- Born: October 30, 1969 (age 56) Dubuque, Iowa, U.S.
- Education: University of Wisconsin--Madison
- Occupations: Professor, author
- Spouse: Stephanie Wilbur Ash
- Writing career
- Notable awards: Cybils Award, 2011, for Stupid Fast; Minnesota Book Award, 2013, for Nothing Special, Elizabeth Burr/Worzalla Award, 2020, for "Cracking the Bell".
- Website: geoffherbach.com

= Geoff Herbach =

American novelist (born 1969)

Geoff Herbach (born October 30, 1969) is an American novelist. Born in Dubuque, Iowa, on October 30, 1969, Herbach grew up in Platteville, Wisconsin. He is an alumnus of the University of Wisconsin–Madison and Hamline University in Saint Paul, Minnesota, where he earned a Master of Fine Arts degree in creative writing. He is the author of one picture book and nine novels, including The Miracle Letters of T. Rimberg, The Stupid Fast Trilogy, Fat Boy Vs. The Cheerleaders, and Hooper. Stupid Fast won the 2011 Cybils Award in the Young Adult Fiction category. Nothing Special won the 2013 Minnesota Book Award for Young People's literature. Cracking the Bell won the 2020 Elizabeth Burr/Worzalla Award for Outstanding Artistic Achievement by a Wisconsin author.

Herbach also wrote and performed comedy. He was a co-creator and writer for Electric Arc Radio, Radio Happy Hour, Powderkeg Live, and The Lit 6 Project, and co-wrote the musical "Don’t Crush Our Heart".

Herbach has published stories in the Minneapolis Star Tribune, The Middle West Review, MnArtists, American Nerd and presented on Minnesota Public Radio.

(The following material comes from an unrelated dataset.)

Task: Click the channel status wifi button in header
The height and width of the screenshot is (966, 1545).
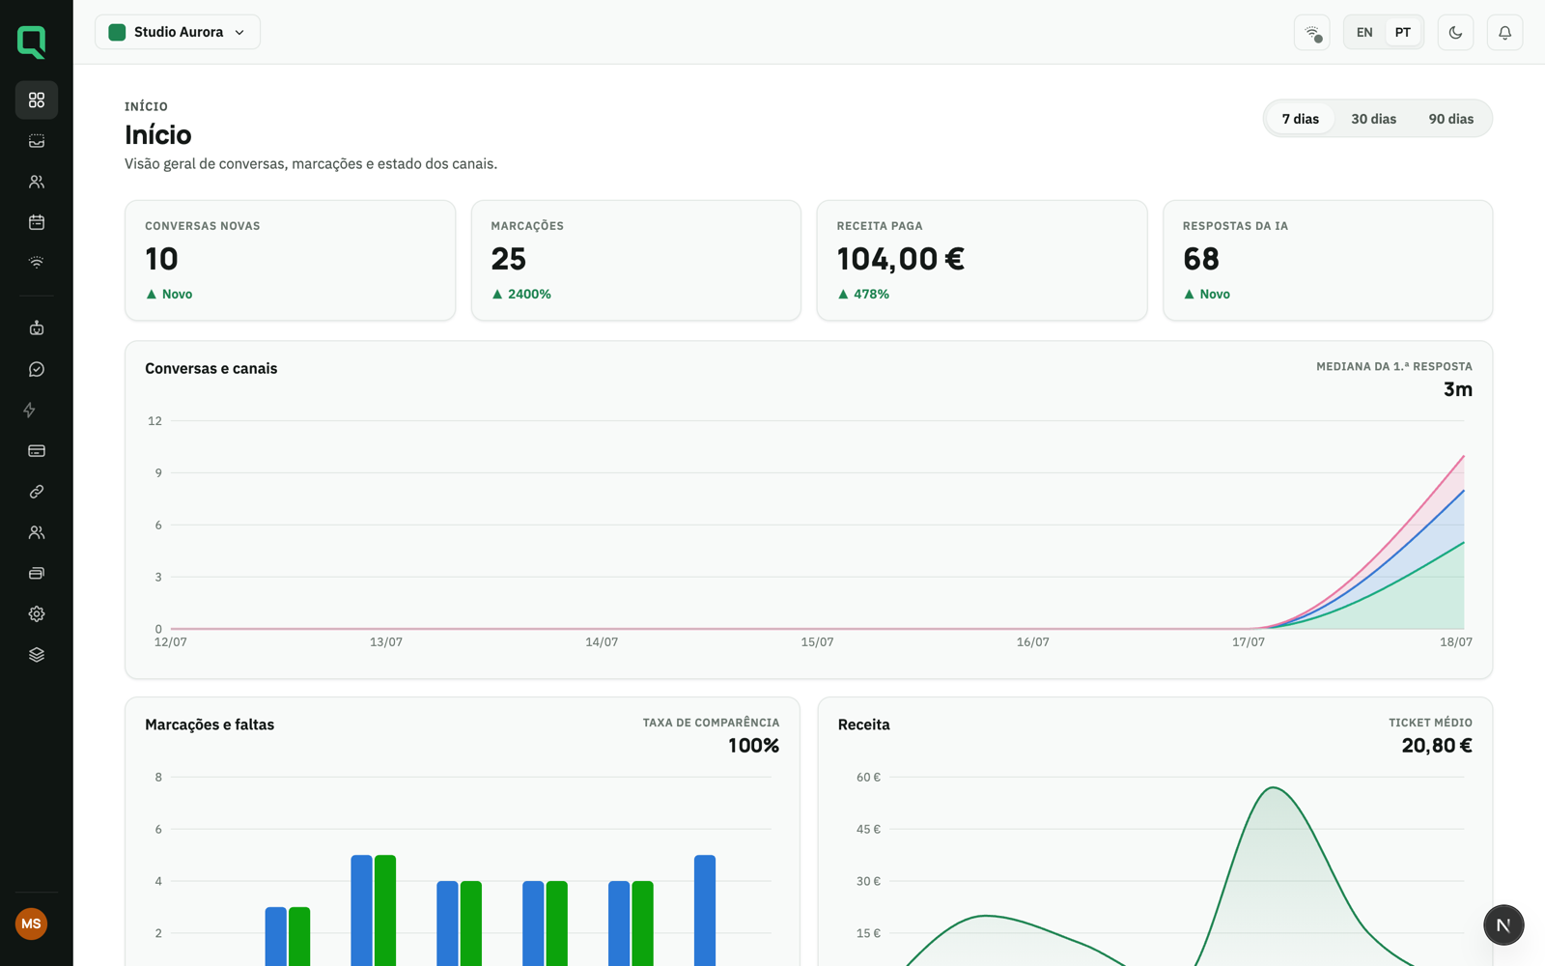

Herbach resides in Mankato, Minnesota, where he teaches creative writing at Minnesota State University, Mankato. He is married to writer Stephanie Wilbur Ash and has many children.

==Books==
- The Miracle Letters of T. Rimberg (2008)
- Stupid Fast (2011)
- Nothing Special (2012)
- I'm with Stupid (2013)
- Fat Boy Vs. the Cheerleaders (2014)
- Anything You Want (2016)
- Strange Times: The Ghost in the Girl (2016)
- Hair-Apocalypse (2017)
- Hooper (2018)
- Cracking the Bell (2019)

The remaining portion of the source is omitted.